[Work to be completed] Nothing but the text should be carried over: reproduce all the data exactly and leave out every image.

══ Material supplied

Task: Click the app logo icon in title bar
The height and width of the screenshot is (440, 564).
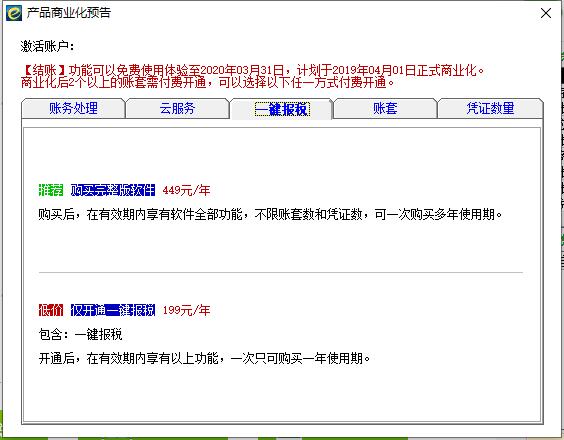Action: point(14,13)
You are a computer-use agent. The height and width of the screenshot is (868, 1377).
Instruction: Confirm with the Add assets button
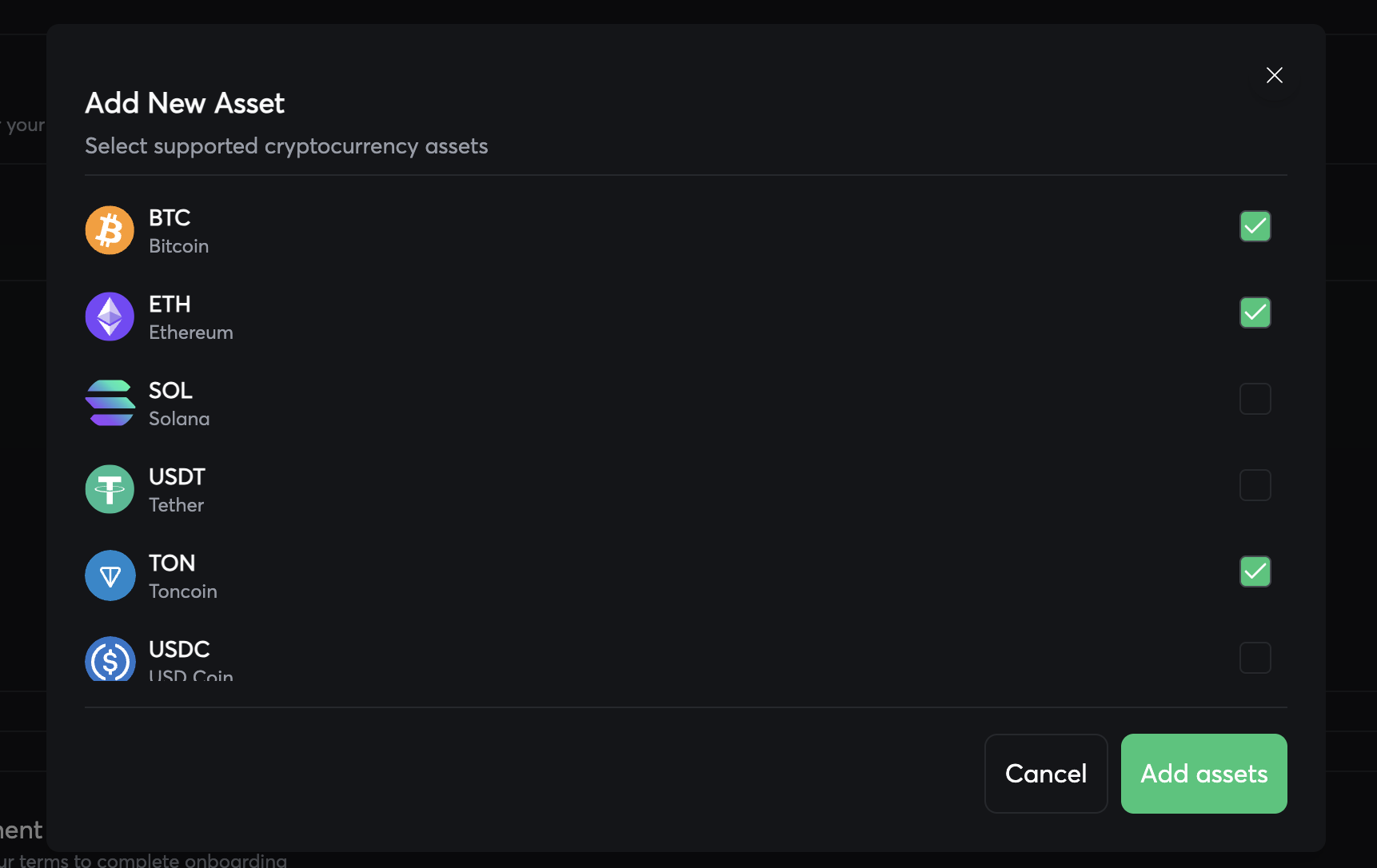click(1203, 774)
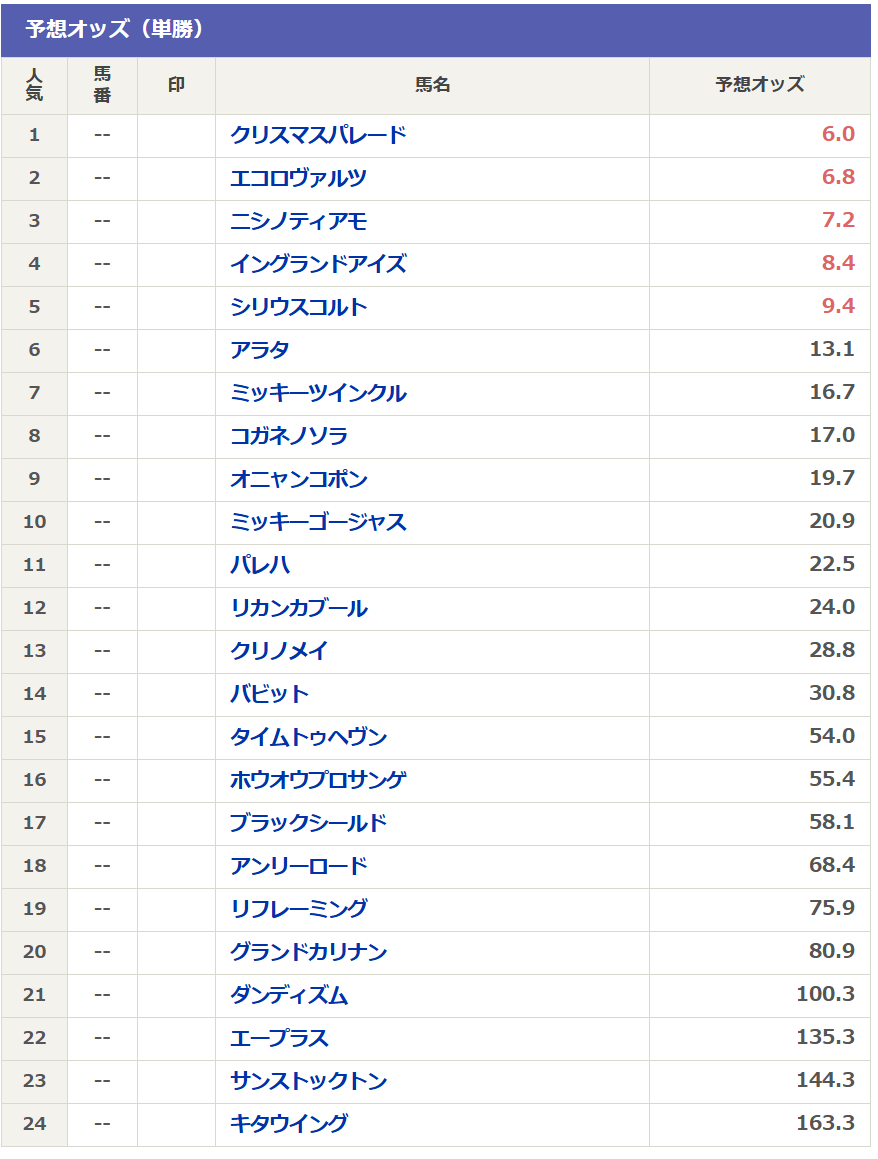Open リカンカブール horse details
Viewport: 878px width, 1159px height.
click(298, 608)
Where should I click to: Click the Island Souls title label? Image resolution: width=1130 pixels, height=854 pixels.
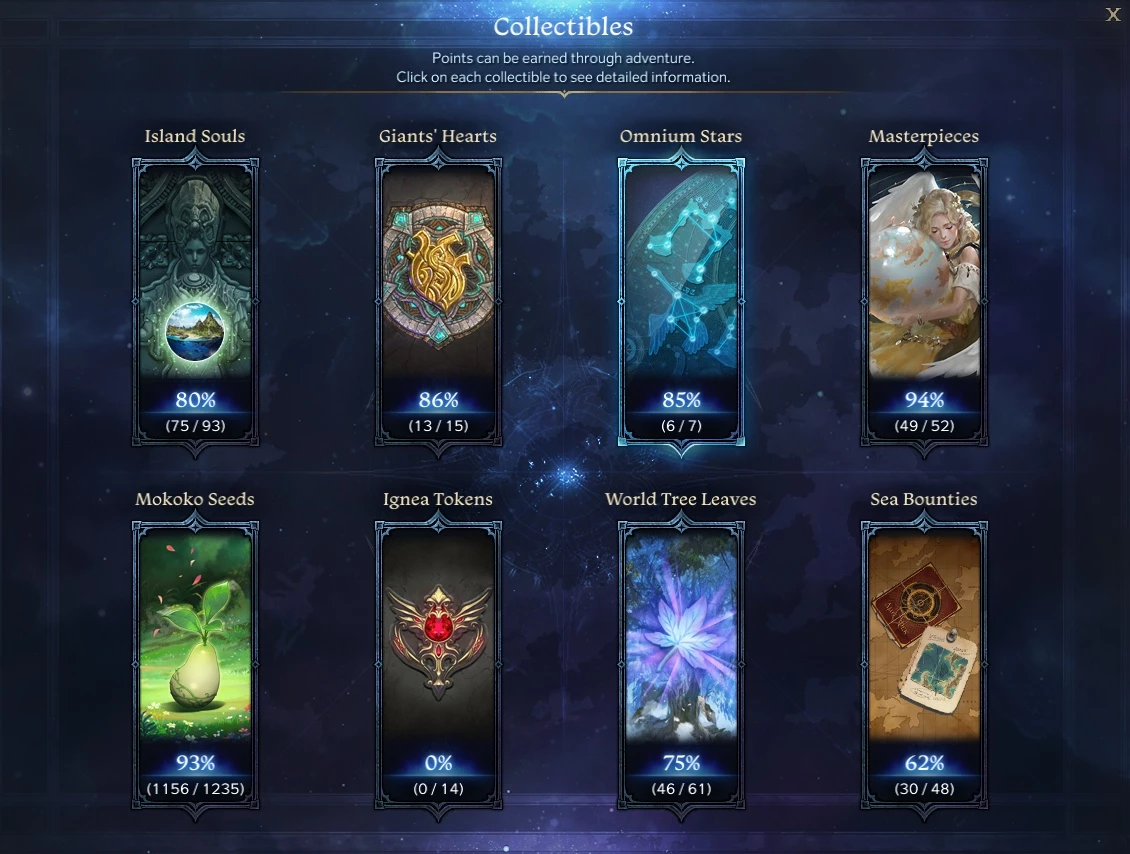pos(195,136)
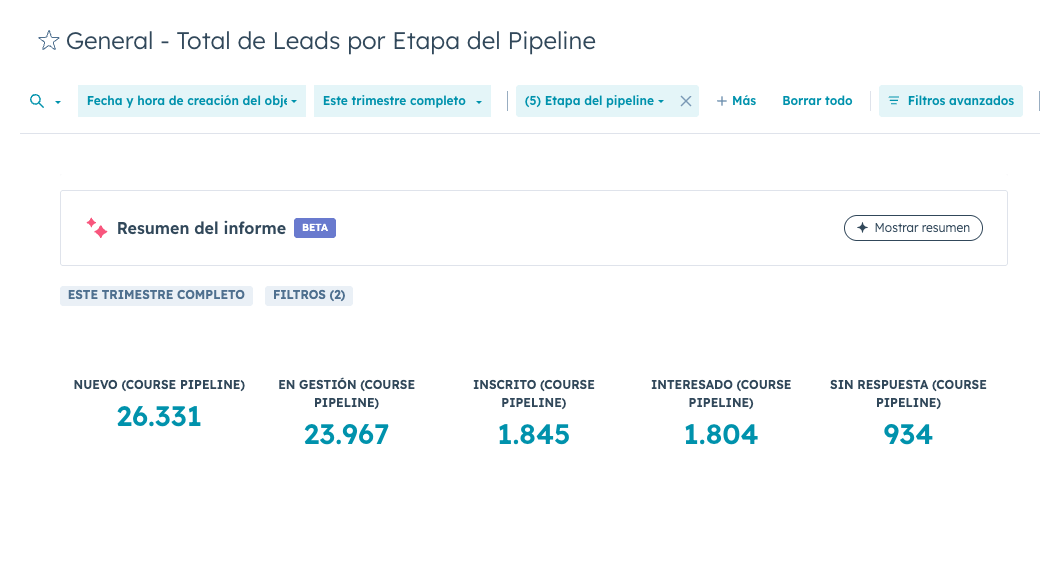
Task: Click the sparkle icon beside Resumen del informe
Action: (x=96, y=228)
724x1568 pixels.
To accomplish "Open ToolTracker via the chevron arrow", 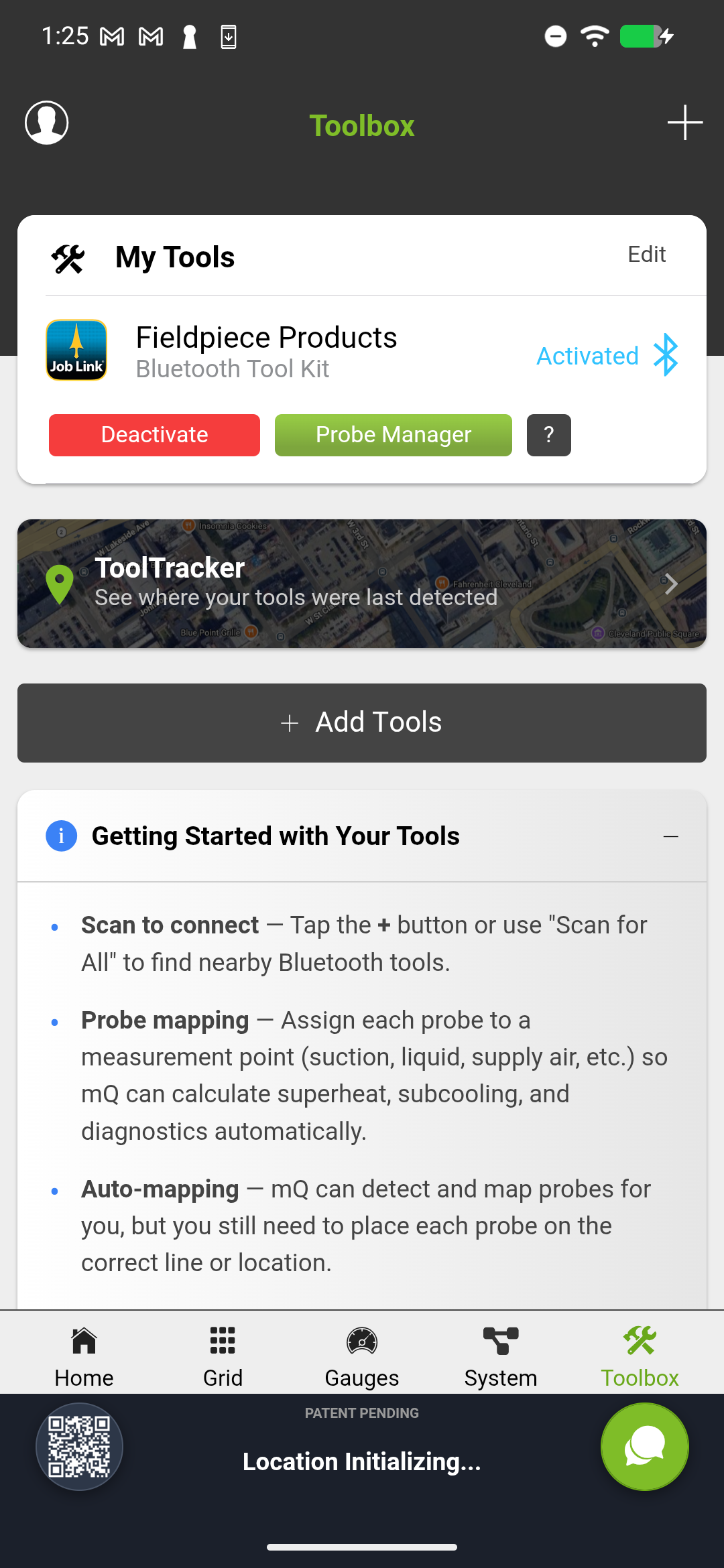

════

[Solution for this problem]
Task: Click the app logo icon in title bar
The height and width of the screenshot is (440, 564).
Action: point(14,13)
You are a computer-use agent. The height and width of the screenshot is (868, 1377).
Instruction: Confirm with the Add assets button
click(1203, 774)
Open リカンカブール horse details
Viewport: 878px width, 1159px height.
click(298, 608)
Where should I click to: Click the Island Souls title label? Image resolution: width=1130 pixels, height=854 pixels.
pos(195,136)
Task: Click the sparkle icon beside Resumen del informe
Action: (x=96, y=228)
724x1568 pixels.
To accomplish "Open ToolTracker via the chevron arrow", 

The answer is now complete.